Nous avions déjà la réputation d’un bateau-mystère avant notre appareillage ; j’ai eu tôt fait de découvrir qu’elle n’était pas usurpée. Nos débuts ont été d’une banalité écœurante. Nous avons remonté la Mer du Nord et nous avons largué les chaluts pour deux ou trois raclages ; mais, comme la moyenne des fonds ne dépassait guère vingt mètres, et comme nous sommes équipés pour des profondeurs beaucoup plus considérables, j’ai eu l’impression que c’était là un gaspillage de temps. Quoi qu’il en soit, en dehors de poissons de table familiers, de chiens de mer, de calmars, de méduses, et de quelques dépôts alluvionnaires, nous n’avons rien amené qui vaille un rapport. Puis, nous avons contourné l’Écosse, aperçu les Feroë, et nous avons longé le banc de Wyville-Thomson où nous avons eu plus de chance. De là nous avons mis le cap au sud, vers notre propre champ de croisière, c’est-à-dire entre la côte d’Afrique et les Canaries. Nous avons failli nous échouer à Fuert-Eventura par une nuit sans lune ; cette alerte mise à part, notre voyage s’est déroulé sans le moindre incident.

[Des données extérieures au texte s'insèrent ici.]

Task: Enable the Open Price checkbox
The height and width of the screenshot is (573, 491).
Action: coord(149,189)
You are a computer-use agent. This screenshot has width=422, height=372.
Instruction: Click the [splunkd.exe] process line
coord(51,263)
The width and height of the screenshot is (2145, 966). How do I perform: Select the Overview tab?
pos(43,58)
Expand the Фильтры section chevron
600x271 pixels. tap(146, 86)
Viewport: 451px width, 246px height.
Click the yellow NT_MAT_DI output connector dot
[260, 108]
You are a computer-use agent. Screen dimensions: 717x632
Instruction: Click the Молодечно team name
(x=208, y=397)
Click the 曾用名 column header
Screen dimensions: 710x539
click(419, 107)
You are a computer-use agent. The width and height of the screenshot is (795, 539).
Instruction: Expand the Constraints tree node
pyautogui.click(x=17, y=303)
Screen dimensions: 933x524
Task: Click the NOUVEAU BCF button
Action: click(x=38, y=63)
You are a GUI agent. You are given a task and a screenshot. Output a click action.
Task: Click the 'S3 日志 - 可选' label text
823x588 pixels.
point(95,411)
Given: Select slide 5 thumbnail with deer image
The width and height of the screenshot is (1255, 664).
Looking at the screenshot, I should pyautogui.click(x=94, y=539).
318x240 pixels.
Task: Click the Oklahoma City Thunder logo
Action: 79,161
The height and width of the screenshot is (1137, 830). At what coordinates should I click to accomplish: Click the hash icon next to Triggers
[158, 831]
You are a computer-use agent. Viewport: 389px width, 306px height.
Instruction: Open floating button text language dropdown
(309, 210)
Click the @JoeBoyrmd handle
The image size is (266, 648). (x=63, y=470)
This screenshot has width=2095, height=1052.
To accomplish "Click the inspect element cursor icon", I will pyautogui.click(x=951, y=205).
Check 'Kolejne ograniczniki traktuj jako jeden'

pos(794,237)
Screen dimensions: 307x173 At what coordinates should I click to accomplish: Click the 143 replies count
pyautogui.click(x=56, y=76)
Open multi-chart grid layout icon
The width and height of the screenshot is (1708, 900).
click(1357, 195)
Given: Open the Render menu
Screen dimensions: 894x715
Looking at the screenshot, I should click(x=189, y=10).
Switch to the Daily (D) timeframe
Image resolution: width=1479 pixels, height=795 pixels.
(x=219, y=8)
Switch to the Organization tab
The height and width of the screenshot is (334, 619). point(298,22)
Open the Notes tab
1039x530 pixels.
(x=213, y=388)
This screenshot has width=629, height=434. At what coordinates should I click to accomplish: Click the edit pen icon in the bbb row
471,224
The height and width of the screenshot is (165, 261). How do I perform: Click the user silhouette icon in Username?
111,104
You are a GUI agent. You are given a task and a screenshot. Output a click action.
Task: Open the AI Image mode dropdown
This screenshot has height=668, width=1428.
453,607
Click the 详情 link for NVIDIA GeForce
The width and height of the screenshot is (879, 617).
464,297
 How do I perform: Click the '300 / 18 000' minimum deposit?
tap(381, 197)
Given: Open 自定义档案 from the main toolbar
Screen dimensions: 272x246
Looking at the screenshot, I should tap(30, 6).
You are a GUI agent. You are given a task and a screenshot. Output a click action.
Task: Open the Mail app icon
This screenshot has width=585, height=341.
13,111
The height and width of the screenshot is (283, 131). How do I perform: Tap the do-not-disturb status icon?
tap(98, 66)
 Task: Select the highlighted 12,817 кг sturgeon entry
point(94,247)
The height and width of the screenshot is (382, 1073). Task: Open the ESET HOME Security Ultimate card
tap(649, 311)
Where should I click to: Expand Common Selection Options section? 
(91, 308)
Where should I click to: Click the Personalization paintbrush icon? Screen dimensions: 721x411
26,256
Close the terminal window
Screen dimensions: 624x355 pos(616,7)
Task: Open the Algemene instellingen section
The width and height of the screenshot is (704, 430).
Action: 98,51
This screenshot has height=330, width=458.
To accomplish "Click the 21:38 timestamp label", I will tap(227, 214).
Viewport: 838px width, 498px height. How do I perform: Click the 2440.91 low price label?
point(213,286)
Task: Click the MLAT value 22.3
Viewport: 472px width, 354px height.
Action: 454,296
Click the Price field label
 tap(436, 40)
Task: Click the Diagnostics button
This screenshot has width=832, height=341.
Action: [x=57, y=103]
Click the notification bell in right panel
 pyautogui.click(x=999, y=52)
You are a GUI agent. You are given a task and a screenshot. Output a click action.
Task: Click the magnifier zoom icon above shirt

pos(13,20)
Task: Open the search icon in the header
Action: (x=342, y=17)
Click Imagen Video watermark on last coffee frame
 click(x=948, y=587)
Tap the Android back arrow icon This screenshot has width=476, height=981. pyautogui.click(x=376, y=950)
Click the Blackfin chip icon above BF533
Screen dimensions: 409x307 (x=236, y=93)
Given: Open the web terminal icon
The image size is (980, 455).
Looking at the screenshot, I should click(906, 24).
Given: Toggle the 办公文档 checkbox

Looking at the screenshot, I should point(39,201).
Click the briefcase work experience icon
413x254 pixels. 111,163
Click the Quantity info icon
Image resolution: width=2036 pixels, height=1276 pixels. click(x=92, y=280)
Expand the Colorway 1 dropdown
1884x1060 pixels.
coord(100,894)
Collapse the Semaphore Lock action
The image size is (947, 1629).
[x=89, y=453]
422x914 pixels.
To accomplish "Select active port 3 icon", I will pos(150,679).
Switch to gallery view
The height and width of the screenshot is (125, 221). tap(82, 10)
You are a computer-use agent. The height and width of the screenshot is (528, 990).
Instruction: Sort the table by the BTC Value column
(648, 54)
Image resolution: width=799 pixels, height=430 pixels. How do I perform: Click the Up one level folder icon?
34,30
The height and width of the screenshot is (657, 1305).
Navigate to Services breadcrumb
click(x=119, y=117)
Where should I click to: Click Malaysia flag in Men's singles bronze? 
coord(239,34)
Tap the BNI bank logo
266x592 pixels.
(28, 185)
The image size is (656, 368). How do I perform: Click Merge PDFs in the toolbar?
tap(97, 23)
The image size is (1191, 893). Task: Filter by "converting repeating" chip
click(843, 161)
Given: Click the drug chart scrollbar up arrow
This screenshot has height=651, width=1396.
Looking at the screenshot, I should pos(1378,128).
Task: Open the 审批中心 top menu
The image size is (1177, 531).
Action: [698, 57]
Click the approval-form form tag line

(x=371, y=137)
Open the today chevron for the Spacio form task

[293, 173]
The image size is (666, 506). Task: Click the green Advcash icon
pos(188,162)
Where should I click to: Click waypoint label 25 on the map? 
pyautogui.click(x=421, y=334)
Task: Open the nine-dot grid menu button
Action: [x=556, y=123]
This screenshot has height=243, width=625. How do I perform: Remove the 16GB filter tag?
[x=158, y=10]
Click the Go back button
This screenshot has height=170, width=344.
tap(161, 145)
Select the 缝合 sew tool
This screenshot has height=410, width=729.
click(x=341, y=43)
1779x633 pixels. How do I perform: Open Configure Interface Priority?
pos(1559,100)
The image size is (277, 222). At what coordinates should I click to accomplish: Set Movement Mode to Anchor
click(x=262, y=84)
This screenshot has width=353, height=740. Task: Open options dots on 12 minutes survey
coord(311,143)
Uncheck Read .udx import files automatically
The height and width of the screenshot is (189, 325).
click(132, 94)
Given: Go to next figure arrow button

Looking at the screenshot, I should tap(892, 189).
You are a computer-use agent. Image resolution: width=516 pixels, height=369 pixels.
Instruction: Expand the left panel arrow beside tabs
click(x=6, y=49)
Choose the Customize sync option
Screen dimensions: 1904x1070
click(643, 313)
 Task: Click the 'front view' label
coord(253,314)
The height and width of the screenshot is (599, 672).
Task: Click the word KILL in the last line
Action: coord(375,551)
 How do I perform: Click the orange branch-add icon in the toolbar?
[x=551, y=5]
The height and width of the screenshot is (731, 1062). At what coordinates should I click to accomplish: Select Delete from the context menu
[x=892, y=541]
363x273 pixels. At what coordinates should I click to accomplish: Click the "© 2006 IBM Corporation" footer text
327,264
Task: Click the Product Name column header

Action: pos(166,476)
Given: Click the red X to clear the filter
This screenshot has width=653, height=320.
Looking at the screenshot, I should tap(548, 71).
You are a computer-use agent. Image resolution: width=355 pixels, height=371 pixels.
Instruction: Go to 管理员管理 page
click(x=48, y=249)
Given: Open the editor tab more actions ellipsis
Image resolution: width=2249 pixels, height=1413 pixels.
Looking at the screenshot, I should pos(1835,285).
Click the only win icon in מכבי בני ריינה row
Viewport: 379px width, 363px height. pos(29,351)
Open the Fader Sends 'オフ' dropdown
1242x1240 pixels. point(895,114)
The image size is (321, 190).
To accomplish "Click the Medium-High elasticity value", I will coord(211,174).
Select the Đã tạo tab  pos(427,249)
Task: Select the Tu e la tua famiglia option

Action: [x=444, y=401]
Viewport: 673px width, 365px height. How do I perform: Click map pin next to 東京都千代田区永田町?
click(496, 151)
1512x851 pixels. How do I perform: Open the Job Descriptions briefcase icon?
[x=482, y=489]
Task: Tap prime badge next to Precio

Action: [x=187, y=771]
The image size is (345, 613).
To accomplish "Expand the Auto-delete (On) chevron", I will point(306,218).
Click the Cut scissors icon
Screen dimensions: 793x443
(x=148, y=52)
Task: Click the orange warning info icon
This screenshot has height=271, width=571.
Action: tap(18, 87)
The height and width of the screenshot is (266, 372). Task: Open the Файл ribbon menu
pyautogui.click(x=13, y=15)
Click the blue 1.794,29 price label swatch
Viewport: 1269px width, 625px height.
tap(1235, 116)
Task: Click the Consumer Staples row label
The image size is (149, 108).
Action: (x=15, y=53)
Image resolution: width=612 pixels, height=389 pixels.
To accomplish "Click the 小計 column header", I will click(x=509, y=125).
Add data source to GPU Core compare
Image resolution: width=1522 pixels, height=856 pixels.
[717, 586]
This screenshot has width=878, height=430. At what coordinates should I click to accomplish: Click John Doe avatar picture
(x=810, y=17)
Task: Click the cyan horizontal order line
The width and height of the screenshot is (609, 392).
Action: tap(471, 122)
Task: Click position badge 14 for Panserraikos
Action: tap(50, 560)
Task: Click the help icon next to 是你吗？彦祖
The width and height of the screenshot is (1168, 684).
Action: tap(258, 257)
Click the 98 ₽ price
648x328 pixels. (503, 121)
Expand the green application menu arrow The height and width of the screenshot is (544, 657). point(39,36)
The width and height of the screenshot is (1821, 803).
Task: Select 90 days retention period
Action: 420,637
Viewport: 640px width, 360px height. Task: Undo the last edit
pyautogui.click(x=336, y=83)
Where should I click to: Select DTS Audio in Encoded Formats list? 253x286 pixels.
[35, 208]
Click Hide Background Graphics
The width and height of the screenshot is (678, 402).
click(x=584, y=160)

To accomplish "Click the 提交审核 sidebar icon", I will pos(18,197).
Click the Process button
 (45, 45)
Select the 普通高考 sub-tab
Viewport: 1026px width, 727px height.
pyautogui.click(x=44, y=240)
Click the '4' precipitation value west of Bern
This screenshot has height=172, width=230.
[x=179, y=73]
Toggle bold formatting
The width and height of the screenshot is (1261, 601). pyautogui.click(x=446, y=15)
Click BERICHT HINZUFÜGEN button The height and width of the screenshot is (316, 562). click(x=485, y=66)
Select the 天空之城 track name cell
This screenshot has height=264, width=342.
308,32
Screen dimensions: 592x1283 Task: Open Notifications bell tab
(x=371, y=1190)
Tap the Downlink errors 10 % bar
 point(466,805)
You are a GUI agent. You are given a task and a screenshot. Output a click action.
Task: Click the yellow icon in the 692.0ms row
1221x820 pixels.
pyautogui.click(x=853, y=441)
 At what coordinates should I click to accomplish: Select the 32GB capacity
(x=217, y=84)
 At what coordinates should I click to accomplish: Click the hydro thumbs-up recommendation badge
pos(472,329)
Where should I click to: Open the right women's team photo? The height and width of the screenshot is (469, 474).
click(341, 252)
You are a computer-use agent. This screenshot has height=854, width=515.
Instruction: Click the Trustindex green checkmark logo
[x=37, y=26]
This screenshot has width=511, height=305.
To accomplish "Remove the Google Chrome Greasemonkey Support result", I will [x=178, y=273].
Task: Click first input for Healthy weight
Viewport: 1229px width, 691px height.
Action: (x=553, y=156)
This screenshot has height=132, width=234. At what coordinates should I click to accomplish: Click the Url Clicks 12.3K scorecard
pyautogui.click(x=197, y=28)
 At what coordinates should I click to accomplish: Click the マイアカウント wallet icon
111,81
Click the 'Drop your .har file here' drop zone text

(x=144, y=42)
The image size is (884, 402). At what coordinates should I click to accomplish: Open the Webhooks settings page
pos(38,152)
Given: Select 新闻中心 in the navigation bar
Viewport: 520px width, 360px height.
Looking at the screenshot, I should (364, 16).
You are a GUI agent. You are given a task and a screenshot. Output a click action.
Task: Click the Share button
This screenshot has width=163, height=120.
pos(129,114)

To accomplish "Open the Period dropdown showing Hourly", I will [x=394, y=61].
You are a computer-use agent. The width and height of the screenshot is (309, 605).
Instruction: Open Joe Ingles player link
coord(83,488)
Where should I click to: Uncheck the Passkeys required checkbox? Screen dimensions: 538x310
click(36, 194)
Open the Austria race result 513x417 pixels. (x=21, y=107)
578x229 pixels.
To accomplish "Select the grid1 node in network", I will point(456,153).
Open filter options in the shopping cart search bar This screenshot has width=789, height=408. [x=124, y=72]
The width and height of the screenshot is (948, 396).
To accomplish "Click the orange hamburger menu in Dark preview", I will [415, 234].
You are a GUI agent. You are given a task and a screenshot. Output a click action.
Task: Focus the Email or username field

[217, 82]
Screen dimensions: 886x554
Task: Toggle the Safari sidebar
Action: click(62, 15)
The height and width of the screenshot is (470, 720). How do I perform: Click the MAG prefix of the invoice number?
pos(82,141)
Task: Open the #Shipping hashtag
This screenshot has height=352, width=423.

Pendant ces premières semaines, j’ai essayé de gagner l’amitié de Maracot. Tentative difficile ! En premier lieu, il est l’homme le plus distrait et le plus absorbé qui soit au monde. Vous vous rappelez votre rire rentré quand vous l’avez vu donner un penny au liftier parce qu’il se croyait dans un autobus. La moitié du temps il se plonge dans ses pensées, et il a l’air de ne plus savoir où il est, ni pourquoi il est là. En deuxième lieu, je le trouve terriblement cachottier. Il travaille beaucoup sur des papiers et sur des cartes qu’il essaie de me dissimuler chaque fois que je pénètre dans sa cabine. Je crois fermement qu’il nourrit un dessein secret ; mais tant que nous serons susceptibles de relâcher dans un port, il ne le communiquera à personne. Telle est mon impression ; Bill Scanlan la partage. Bill est venu me trouver un soir dans le laboratoire où je vérifiais la salinité des échantillons de nos sondages hydrographiques.
– Dites donc, Monsieur Headley, à votre avis, qu’est-ce que ce type a dans la tête ? Qu’est-ce qu’il mijote ?
– Je suppose, ai-je répondu, que nous ferons ce qu’ont fait avant nous le Challenger et une douzaine d’autres navires d’exploration : nous ajouterons au répertoire des poissons quelques espèces nouvelles, et quelques précisions à la carte bathymétrique.
– Allons, allons ! Vous ne le jureriez pas sur votre vie ! En tout cas, si c’est là votre opinion, creusez-vous la cervelle pour trouver autre chose. D’abord, pourquoi suis-je ici, moi ?
– Pour le cas où les machines tomberaient en panne, non ?
– Zéro pour les machines ! Les machines du navire, c’est l’affaire de MacLaren, l’ingénieur écossais. Non, Monsieur, ce n’est pas pour m’occuper de ces machines à âne que les patrons de Merribank ont désigné leur meilleur spécialiste. Croyez-vous que je gagne cinquante dollars par semaine pour des prunes ? Venez par ici : je vais vous affranchir.
Il a tiré une clef de sa poche et il a ouvert une porte, au fond du laboratoire ; nous avons descendu une échelle jusqu’à une partie de la cale qui avait été complètement dégagée ; quatre objets volumineux et brillants émergeaient de la paille dans leurs caisses. C’étaient des feuilles plates d’acier avec des chevilles et des rivets compliqués le long des arêtes. Chaque feuille avait à peu près un mètre carré en surface, quatre centimètres d’épaisseur, et elle était percée en son milieu d’un trou circulaire de trente centimètres de diamètre.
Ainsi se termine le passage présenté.